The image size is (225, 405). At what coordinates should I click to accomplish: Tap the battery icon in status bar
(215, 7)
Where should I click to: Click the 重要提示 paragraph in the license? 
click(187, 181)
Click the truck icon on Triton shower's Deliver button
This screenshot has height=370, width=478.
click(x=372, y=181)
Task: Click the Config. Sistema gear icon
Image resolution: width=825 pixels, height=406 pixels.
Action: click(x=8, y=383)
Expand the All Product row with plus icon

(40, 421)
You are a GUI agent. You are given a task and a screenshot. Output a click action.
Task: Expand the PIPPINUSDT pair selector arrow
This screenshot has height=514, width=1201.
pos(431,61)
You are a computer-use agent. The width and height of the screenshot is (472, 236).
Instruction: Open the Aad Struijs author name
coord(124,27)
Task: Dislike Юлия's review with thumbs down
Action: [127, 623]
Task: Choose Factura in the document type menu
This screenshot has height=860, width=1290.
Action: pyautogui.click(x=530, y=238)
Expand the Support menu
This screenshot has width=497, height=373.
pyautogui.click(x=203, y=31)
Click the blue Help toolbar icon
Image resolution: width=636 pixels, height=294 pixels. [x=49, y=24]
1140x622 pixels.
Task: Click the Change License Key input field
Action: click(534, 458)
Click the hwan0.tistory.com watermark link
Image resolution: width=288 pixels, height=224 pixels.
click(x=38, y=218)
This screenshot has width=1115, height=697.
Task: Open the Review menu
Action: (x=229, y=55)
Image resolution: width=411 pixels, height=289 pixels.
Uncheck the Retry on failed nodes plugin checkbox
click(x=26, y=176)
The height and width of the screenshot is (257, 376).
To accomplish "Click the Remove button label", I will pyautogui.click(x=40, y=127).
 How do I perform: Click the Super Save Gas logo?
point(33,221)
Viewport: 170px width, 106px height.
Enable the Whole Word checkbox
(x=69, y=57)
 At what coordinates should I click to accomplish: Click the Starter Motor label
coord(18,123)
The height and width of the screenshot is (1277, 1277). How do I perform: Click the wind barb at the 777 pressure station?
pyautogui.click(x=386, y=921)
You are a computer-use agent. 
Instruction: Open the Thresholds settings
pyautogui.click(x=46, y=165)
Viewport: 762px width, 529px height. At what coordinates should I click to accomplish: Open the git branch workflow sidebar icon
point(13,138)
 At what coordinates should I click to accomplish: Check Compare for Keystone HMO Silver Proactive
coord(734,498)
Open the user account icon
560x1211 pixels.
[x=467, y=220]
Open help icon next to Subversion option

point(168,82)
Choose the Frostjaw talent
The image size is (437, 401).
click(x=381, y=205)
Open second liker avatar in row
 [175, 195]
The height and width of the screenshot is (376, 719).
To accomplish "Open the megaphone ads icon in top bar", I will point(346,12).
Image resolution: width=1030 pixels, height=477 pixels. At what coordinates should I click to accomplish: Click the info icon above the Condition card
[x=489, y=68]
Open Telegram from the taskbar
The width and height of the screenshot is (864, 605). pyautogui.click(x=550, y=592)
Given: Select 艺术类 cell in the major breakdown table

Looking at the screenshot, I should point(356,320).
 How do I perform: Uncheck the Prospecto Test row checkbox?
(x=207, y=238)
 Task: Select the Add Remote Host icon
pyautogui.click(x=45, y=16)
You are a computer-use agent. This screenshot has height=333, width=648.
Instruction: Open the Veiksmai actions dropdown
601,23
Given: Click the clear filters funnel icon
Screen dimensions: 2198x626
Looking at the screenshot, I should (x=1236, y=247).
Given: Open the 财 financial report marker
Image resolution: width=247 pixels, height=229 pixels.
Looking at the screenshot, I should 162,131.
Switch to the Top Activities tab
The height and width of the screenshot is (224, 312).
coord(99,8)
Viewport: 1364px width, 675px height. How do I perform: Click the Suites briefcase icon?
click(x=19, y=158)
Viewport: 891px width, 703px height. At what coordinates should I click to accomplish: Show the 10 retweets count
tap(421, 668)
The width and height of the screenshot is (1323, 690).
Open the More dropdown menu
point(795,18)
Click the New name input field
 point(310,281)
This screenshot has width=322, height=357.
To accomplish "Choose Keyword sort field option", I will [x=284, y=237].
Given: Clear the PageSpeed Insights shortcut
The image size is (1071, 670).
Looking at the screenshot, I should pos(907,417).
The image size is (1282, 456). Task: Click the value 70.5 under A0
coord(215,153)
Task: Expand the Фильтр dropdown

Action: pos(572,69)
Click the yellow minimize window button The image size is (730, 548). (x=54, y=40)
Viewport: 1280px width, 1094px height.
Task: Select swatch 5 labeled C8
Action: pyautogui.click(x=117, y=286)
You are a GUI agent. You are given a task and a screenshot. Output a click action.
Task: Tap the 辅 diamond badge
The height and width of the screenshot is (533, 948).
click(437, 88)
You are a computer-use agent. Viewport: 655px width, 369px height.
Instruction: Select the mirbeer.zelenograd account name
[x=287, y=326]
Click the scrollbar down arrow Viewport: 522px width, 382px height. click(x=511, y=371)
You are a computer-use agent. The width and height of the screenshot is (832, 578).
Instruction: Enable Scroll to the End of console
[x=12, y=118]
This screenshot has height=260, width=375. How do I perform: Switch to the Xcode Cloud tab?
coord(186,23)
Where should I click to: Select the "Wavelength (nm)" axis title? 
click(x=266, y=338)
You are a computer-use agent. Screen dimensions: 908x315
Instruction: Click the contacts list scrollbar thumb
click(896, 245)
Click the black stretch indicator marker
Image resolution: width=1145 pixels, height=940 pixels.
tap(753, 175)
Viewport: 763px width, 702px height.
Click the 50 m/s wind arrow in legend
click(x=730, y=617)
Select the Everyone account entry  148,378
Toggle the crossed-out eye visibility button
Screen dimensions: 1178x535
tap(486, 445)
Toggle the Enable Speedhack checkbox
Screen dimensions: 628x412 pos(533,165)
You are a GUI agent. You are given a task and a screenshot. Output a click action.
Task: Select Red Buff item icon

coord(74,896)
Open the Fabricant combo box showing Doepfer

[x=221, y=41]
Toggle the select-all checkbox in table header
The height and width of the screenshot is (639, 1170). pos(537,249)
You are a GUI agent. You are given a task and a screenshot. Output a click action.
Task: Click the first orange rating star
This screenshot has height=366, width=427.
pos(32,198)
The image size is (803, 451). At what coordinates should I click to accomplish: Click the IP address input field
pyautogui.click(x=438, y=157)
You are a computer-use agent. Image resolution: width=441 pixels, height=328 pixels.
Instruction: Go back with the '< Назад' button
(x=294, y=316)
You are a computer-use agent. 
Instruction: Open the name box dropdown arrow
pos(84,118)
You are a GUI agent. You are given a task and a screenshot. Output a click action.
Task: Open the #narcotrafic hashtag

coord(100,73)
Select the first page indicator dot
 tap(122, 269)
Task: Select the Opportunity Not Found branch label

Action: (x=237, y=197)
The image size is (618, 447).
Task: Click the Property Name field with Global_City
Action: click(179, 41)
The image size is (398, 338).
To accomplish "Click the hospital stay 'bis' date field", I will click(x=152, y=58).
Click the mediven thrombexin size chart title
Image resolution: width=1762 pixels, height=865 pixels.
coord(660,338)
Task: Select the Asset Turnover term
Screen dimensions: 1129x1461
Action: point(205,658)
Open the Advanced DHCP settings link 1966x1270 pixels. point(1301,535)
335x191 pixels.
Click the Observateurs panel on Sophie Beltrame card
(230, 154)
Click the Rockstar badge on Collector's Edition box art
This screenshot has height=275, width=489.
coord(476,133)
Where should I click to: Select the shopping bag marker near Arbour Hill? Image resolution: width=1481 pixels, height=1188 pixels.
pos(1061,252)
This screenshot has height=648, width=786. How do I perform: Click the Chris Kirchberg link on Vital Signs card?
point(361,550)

# # # # # # #

EXERCISE DETAILS: Select every line in the material above where the string "computer" occurs, and copy it.

WRITTEN RESPONSE:
You are a computer-use agent. The width and height of the screenshot is (472, 236).
You are a computer-use agent. 
You are a computer-use agent. This screenshot has height=333, width=648.
You are a computer-use agent. Viewport: 655px width, 369px height.
You are a computer-use agent. The width and height of the screenshot is (832, 578).
You are a computer-use agent. Screen dimensions: 908x315
You are a computer-use agent. Image resolution: width=441 pixels, height=328 pixels.
You are a computer-use agent. 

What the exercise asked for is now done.